Una experiencia similar se vivió con Juan José Cortes, el padre de la niña asesinada en 2008 en Huelva por un pederasta reincidente y que ayer se encontraba en la tribuna junto a Juan Carlos Quer, padre de Diana y Antonio del Castillo, padre de Marta, entre otros. Cortés se dio de baja en el PSOE porque nadie allí comulgaba con su cruzada a favor de la cadena perpetua y pasó a la nómina del PP, primero como asesor en temas de Justicia y luego en idéntica función cuando el ministro Zoido era alcalde de Sevilla. Su estrella en el PP se apagó cuando resultó implicado en un tiroteo del que luego fue absuelto.

A esta puja obscena por abanderar la rabia social ante crímenes tan repulsivos se ha sumado Ciudadanos y su líder Albert Rivera, un gallo de campanario pendiente siempre de los vientos con los que hinchar sus velas ahora que las encuestas le son favorables.
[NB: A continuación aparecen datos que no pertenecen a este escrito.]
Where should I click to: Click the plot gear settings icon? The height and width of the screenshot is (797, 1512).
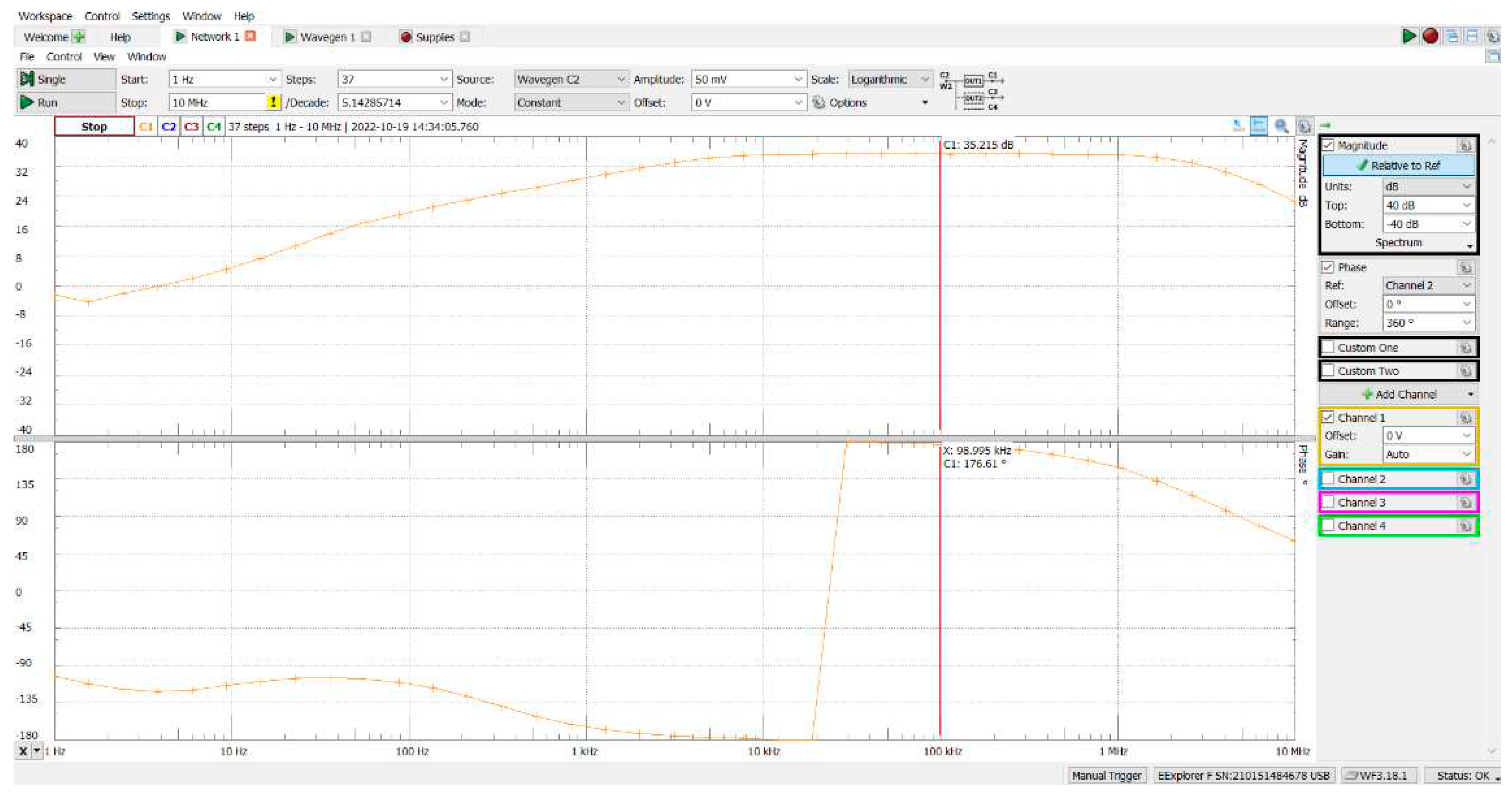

Revuelve el estómago que quien acordó en el famoso Pacto del Abrazo derogar la prisión permanente y que votó en el Congreso en su contra por inconstitucional se haya subido ahora al carro de quienes proponen endurecerla tras comprobar que en el mercado persa dicha postura cotiza al alza.

A las víctimas y sus familiares les asiste el derecho de expresar su dolor y canalizar sus quejas de la manera que crean más conveniente. Y es obligación de los poderes públicos ofrecerles apoyo y solidaridad. Como se ha referido aquí en alguna ocasión, tan insensato como que las víctimas de tráfico planifiquen una autovía o que las de ETA dirigieran en su día la política antiterrorista es que las que han sufrido este otro tipo de crímenes redacten el Código Penal.

La prisión permanente encaja más en el perímetro de la venganza que en el de la Justicia y es ajena a un ordenamiento legal que, erróneamente o no, orienta la privación de libertad hacia la reinserción. Quienes consideran que penas de hasta 40 años, como las que se contemplan para determinados casos, no son suficientes deberían atreverse a promover una reforma de la Constitución y dejarse de eufemismos. Entre tanto, convendría que se abstuvieran de usar a las víctimas para conseguir votos, un mercantilismo repugnante para el que se precisa carecer de estómago y, por lo visto, también de corazón.